━━ Records for this task

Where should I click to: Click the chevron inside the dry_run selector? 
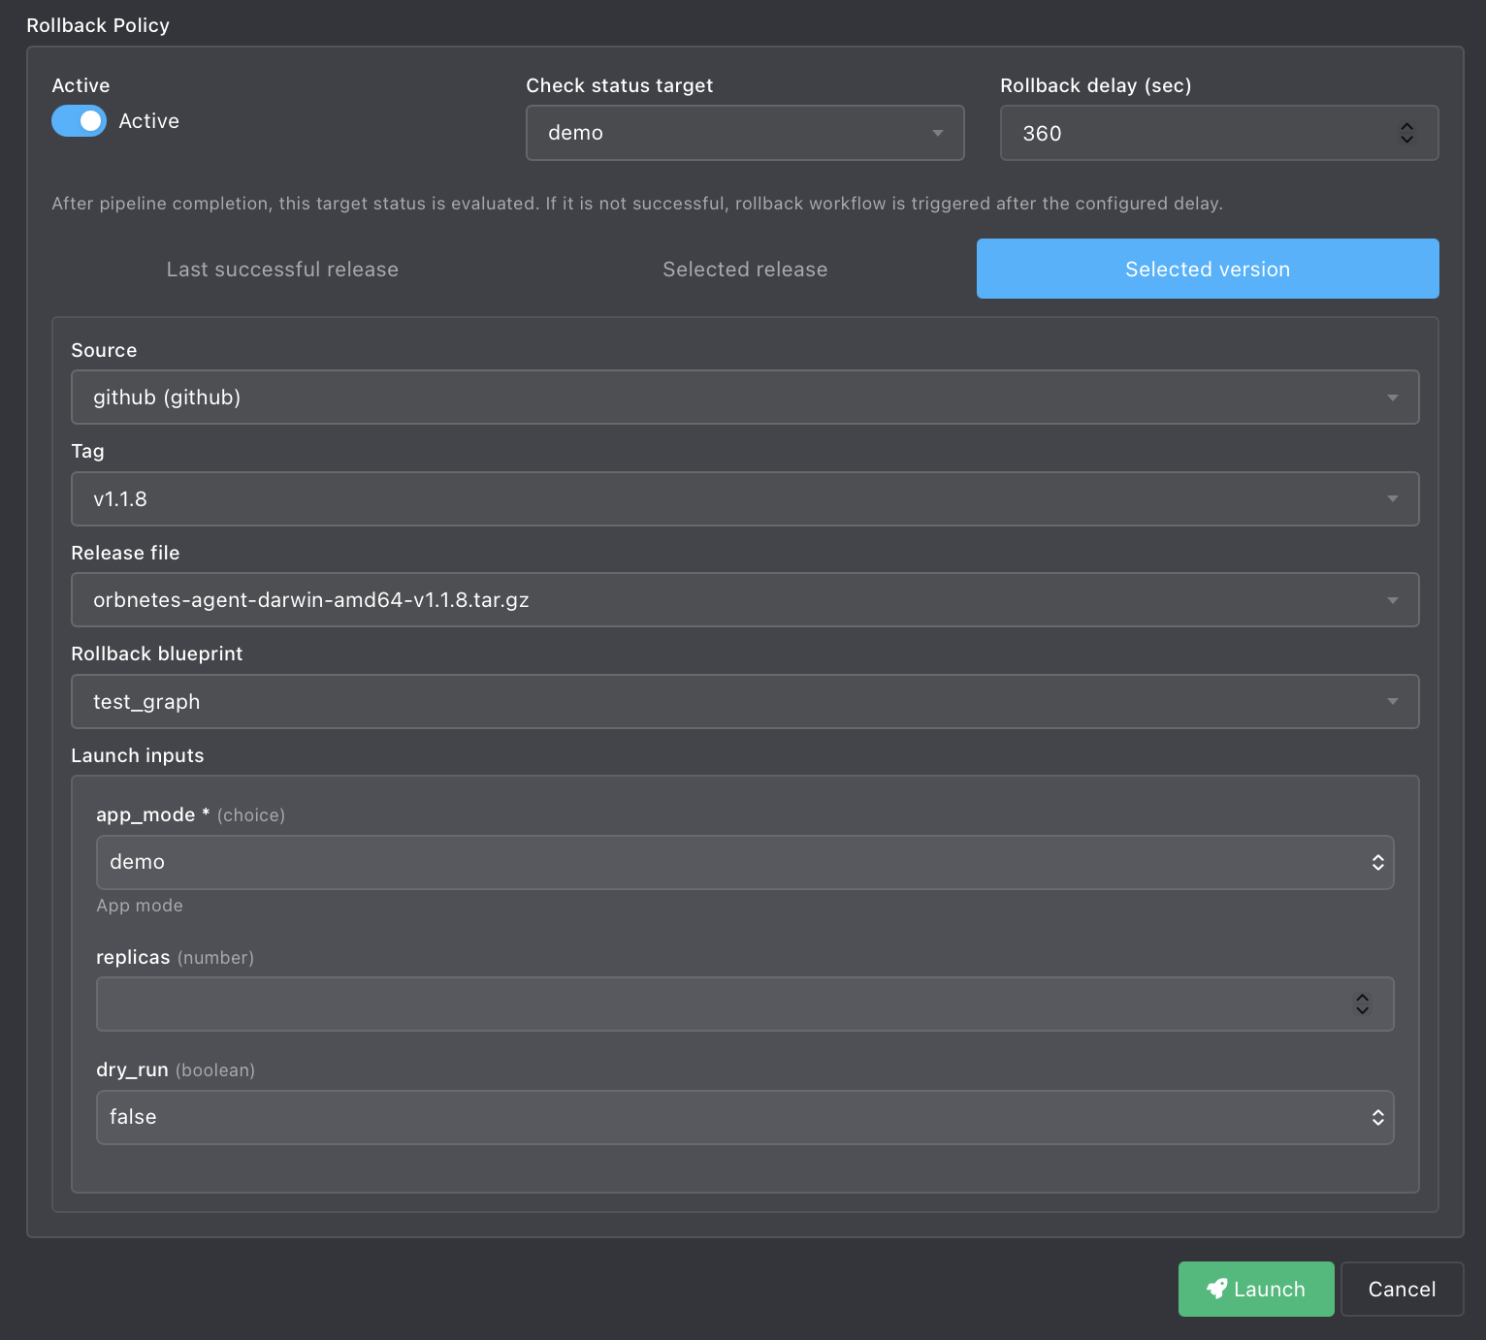tap(1377, 1117)
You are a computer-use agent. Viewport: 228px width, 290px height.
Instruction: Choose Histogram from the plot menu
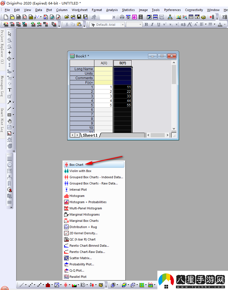pyautogui.click(x=77, y=196)
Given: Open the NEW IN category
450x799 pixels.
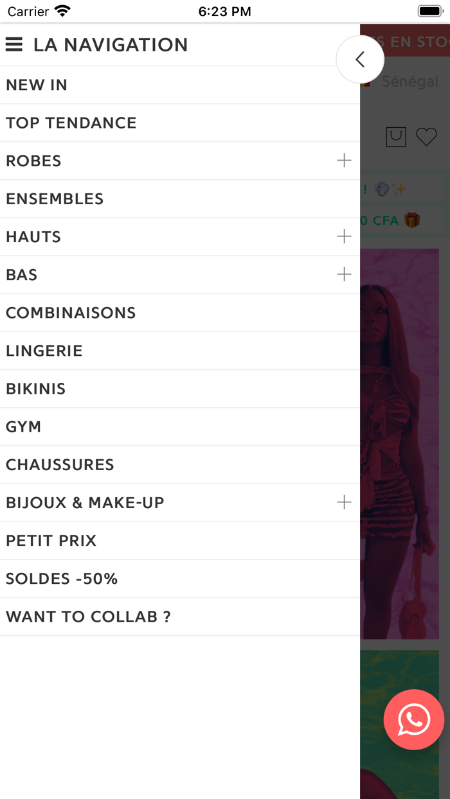Looking at the screenshot, I should click(x=37, y=85).
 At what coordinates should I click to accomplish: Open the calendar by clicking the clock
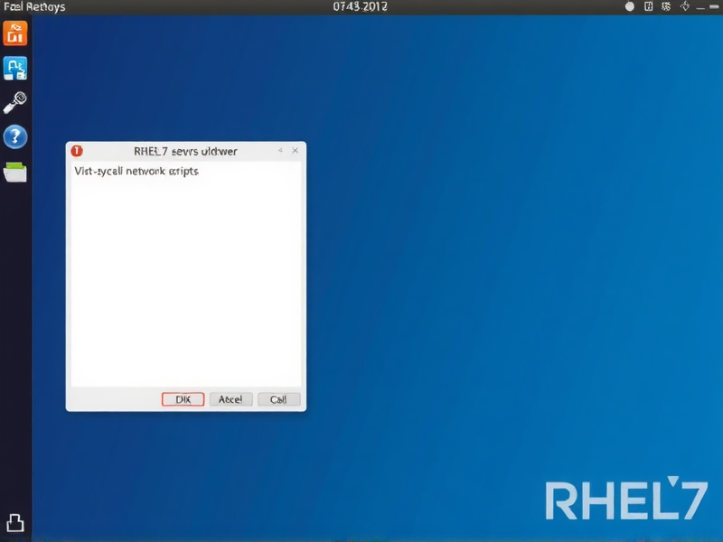pyautogui.click(x=362, y=6)
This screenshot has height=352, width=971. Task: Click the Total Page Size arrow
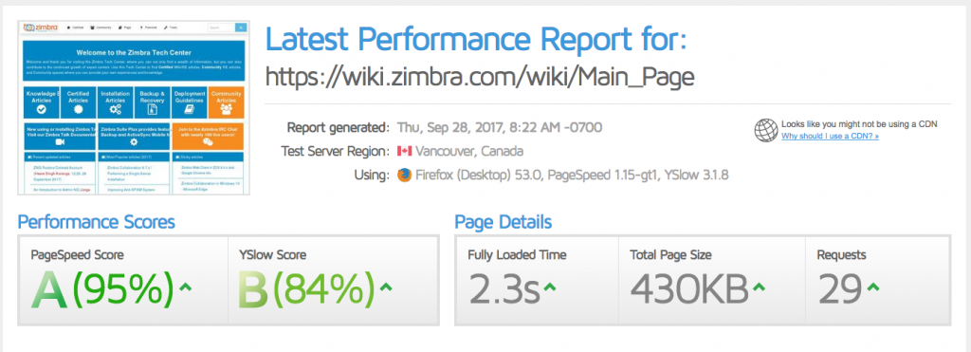tap(760, 287)
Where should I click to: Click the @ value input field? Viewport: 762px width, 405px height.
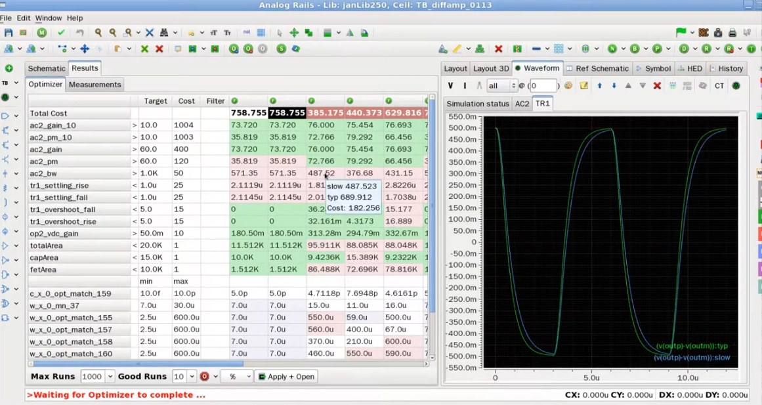(x=543, y=86)
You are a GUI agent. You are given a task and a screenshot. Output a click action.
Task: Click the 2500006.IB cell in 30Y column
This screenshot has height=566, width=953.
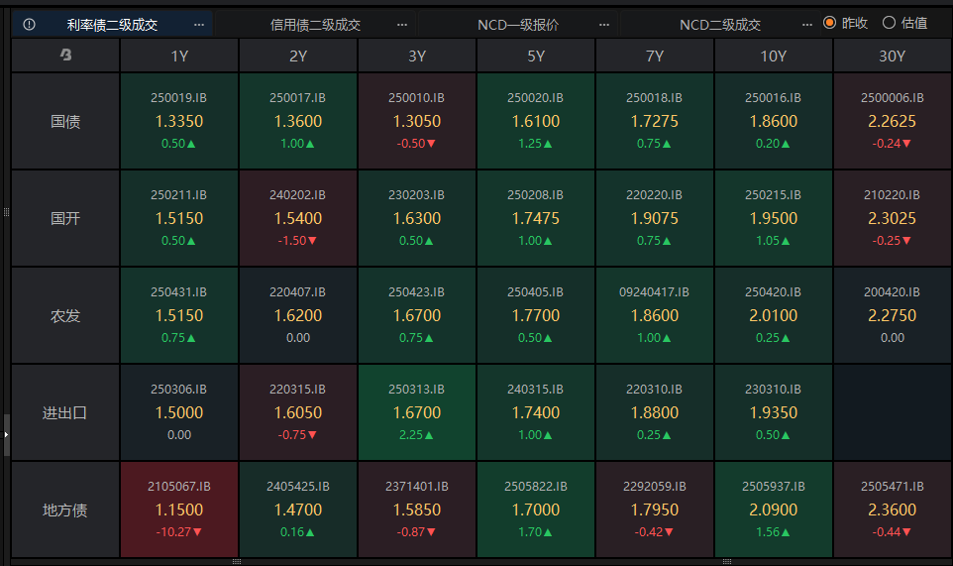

━━━━

Give the lines again word for word, from the start of the records to the line holding "You are a GUI", both included, and leave out any picture.

Result below
Where should I click to: Click the chevron inside the dry_run selector? 
tap(1377, 1117)
You are a computer-use agent. Viewport: 228px width, 290px height.
Instruction: Choose Histogram from the plot menu
pyautogui.click(x=77, y=196)
Given: Open the NEW IN category
450x799 pixels.
Looking at the screenshot, I should click(x=37, y=85).
 At what coordinates should I click to accomplish: Open the calendar by clicking the clock
pyautogui.click(x=362, y=6)
This screenshot has height=352, width=971. Task: Click the Total Page Size arrow
tap(760, 287)
Where should I click to: Click the @ value input field? Viewport: 762px width, 405px height.
(x=543, y=86)
You are a GUI agent. You are given a task and a screenshot. Output a click action.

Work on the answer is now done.